Shin Megami Tensei IV
Release Date: May 23, 2013
Platform Played On: 3DS
2018 Placement: #43 (-25)
What It Is:
Shin Megami Tensei is most famous for the Persona series (which has now dropped the SMT label starting with Persona 5) but has a lot of other franchises underneath its belt. From the SRPGs of Devil Survivor to the long-named Devil Summoner: Raidou Kuzunoha vs. the Soulless Army, there are plenty of different games within the SMT umbrella. But of course, there is also the mainline numbered Shin Megami Tensei games, the most recent of which was IV on the 3DS.
The SMT series proper plays partly like a demonic Pokemon: it’s a turn-based RPG where you find and recruit demons into your party and fight other demons. It uses the Press Turn mechanic, where if you exploit the weakness of the demon(s) you’re fighting you get an extra turn, but if you hit one of their strengths you’ll lose extra. Similarly the enemy can exploit your weaknesses to get extra turns as well so you have to be careful which demons are in your party so you don’t give enemies an advantage. It’s an intriguing system that adds extra layers to battle that could be perceived as difficult, but once you get used to the system everything flows together nicely. Oh, and eventually you fight God. Because it’s not an SMT game if you don’t challenge God at some point.
Why It’s Important To Me:
Persona 3 was my first SMT game and while I tried to get into Nocturne, it didn’t really click for me. I enjoyed Devil Survivor because I’m an SRPG slut and I still have an unopened copy of Devil Summoner 2 with the Raiho plushie somewhere. But it wasn’t until SMTIV that the non-Persona SMT formula just clicked for me. I put over 90 hours into this game on the 3DS and dethroned multiple gods along the way and had a blast doing it. It’s a fun battle system and has the same addictive gotta-catch-’em-all style collection as Pokemon, along with a pretty bleak yet hopeful story.

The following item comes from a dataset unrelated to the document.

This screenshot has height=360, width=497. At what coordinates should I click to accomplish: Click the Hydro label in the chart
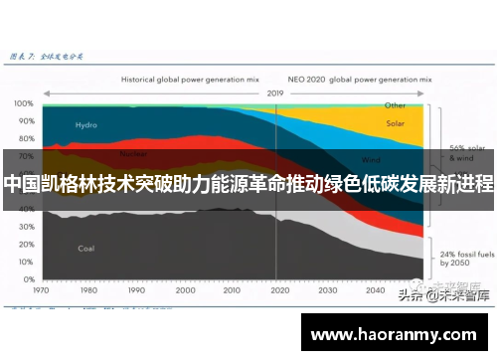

It also pulls a surprise twist on the players as it starts out in a very feudal-like setting, with the main character being a Samurai in a country called Eastern Mikado. But a few hours into the 80+ hour game your group decides to head down a tower into the “Unclean Ones’ Country” and the player discovers that Mikado is actually an alternate world and you descend into an apocalyptic Tokyo. It blew my mind when I was playing it even though nearly every SMT game takes place in some form of an apocalyptic Tokyo. I think that was what hooked me: between the story beats and characters that were in your party (that weren’t demons) it really grabbed me from the very beginning.
My Strongest Memory:
If you know anything about Shin Megami Tensei games, you’ve probably heard legends of the Matador fight from SMTIII: Nocturne. That’s the boss fight where the game stops fucking around and tells you “learn how these systems work or you’re not getting any further.” It’s a “tough” fight that’s fairly straightforward if you’re following the rules of the game, but will absolutely kick your ass if you’re trying to brute force your way through.
Which brings me to my favorite boss fight of this game, the absolute beast of the Minotaur. It’s not quite the same level as Matador, but the Minotaur is still the “skill check” boss fight of SMTIV and can be quite difficult if you aren’t prepared for it. He also has the best modern design of any new demon – I mean look at that picture above. Look how awesome that character design is! AND this is the first time the “boss” battle music kicks in during the game and it fucking slaps, giving the battle even more weight. AND he basically precedes the Tokyo reveal so he’s not only a skill check boss, but he is the boss right before a big twist in the game. Long story short, I was gripping my 3DS tight the entire battle and was ecstatic when I succeeded at beating him.
(If you want to watch his intro/see the boss battle, watch this here. It’s so good.)
Why It’s #68:
It’s a damn good RPG and the SMT series outside of Persona shouldn’t be slept on. They are some fantastic RPGs with stories that are slightly more adult than what Persona’s high school drama brings to the table. If you’re looking for a little less anime-ass-anime tropes, SMTIV does a good job of not delving into questionable territory (as far as I can recall). It also provides just enough of a challenge to be satisfying but not annoyingly so. It’s good shit.